In the earth’s past, this was due to disease or old age. Increasingly, it’s from what we’ve done to the dolphins’ sea habitat and the dolphins themselves. Oil spills give whales and dolphins lipoid aspiration pneumonia since they breath at the water’s surface. Accumulating toxins weaken their immune system so bacteria, viruses, and parasites can attack them. The ingestion of plastics blocks their digestive systems. Their ears and lungs are assaulted with high-power active military sonar that can deafen them and cause brain and lung hemorrhages. Human overfishing starves them of their natural prey. Entanglement with hooks, lines, and net fragments cause ongoing injuries. Acidification and warming of the seas destroy the food webs they depend on. All told, that means there’s a lot more reason to strand than there used to be.


An ET team escorts a freed false killer whale to the open sea after freeing it from a drive kill in Taiwan.

Only a small percentage of whales and dolphins succumbing to these dangers strand where we can see them.  Most dying cetaceans just sink, or are scavenged out at sea.

There is a special case of strandings as well: when whales and dolphins are forced to strand by humans we desire to destroy them. These “drive kills” are the sinister version of natural strandings.


Save the Whales Intl. founder Dexter Cate shows his young son an “intentional stranding”, of dolphins and whales driven ashore at Tatsunoshima Island in Japan for destruction. The next day, Dexter had saved some of these animals, and was in prison for having done so.


Dexter speaks to world media upon his return to Hawaii after 80 days in prison at Sasebo in Japan, launching a world campaign to end the drive kills.

In the case of mass strandings, where most of the whales and dolphins are healthy individuals, there is a real chance to save these animals and return them to sea. And we have done that many times – at both “natural” strandings and at drive kill sites.

At EarthTrust, we have long considered stranding events to be important teaching opportunities, with importance far beyond the whales, dolphins, and humans directly affected. These events are often highly visible, and they test our beliefs about what is important and what is expendable.


ETNZ stranding director Sheryl Gibney demonstrates the whale re-flotation system to veterinarians on Oahu.
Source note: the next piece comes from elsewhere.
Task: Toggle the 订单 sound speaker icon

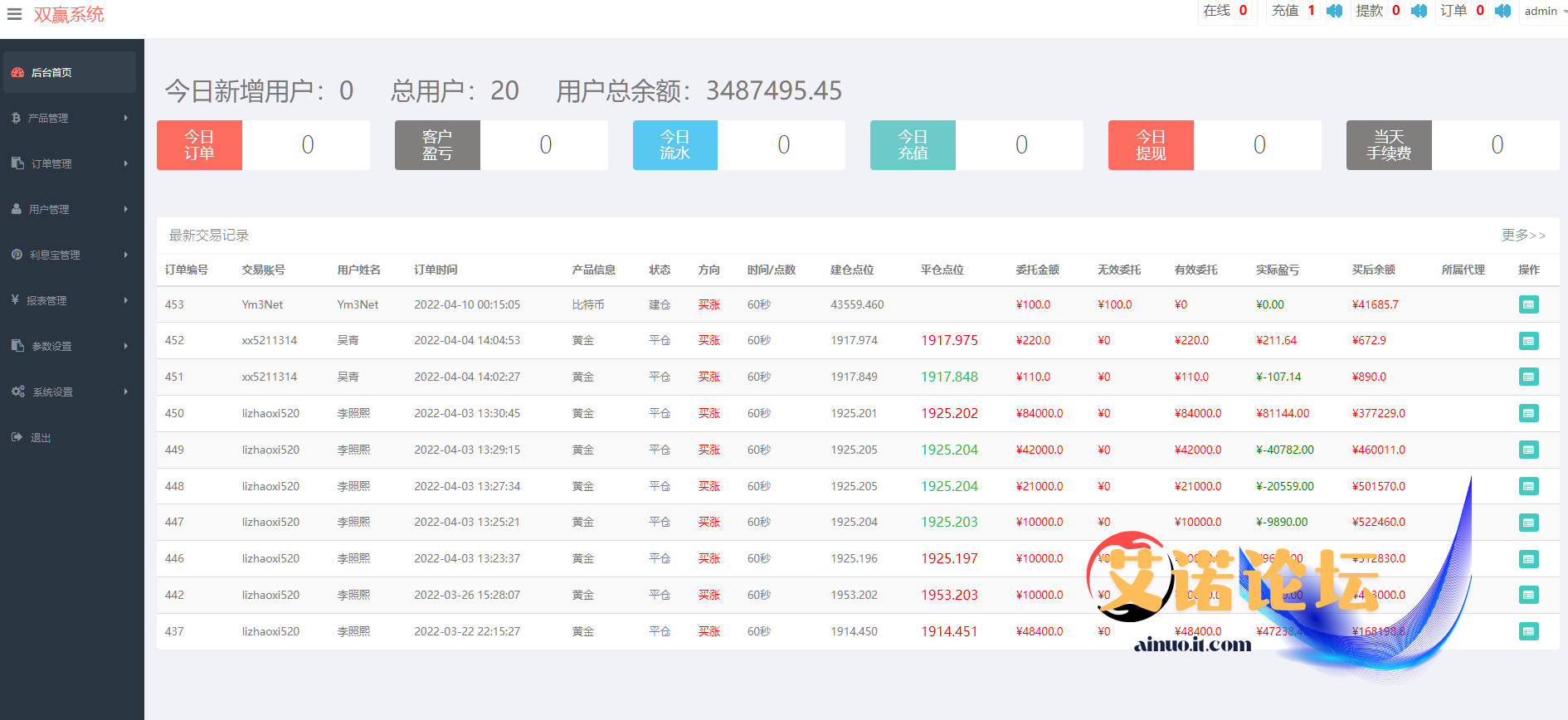Action: pos(1502,11)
A community which has mobilized to help save whales and dolphins will continue to feel that connection afterwards, and will not lightly allow them to be harmed in other ways. Moreover, images of communities saving whales and dolphins can be transforming elsewhere. One of the most profound tools we have used in interacting with drive kills is to show the drive-kill participants video of communities elsewhere saving whales and dolphins with the same energy and desperation they would use saving other humans.  It’s difficult to see something like that and then resume the stabbing.
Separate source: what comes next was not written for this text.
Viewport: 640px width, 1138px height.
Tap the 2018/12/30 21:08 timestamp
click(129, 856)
So how important are whale strandings to the future of the whales? Despite the fact that only a tiny percentage of whales will die via intentional strandings on land, and be visible to us, this remains the only “real” interaction that many people will ever have with the self-aware beings which evolved in parallel with us in the seas. The only exposure to their lives and deaths, of what we are losing by not paying attention.

And we’ve been personally moved by holding living whales and dolphins up to breathe, to share those very real moments, and to sometimes see them set free to continue free lives at sea. It’s something you don’t forget.


Whales and dolphins are out of sight, and usually out of our minds. They exist as a concept, a narrative, to most of us.

They are not that. They are real races of living, caring, thinking beings, valuable not as a resource but as individuals as we strive to be, raising their families and regarding the universe they find themselves in.

Let’s make a point of saving each individual whale and dolphin we can, and doing it in a sincere way for the best human reasons. Because only once we acknowledge their worth as individuals will their populations have a chance.


Successful ET whale rescue. With any luck, these whales are still out there living their lives. That’s a nice thought.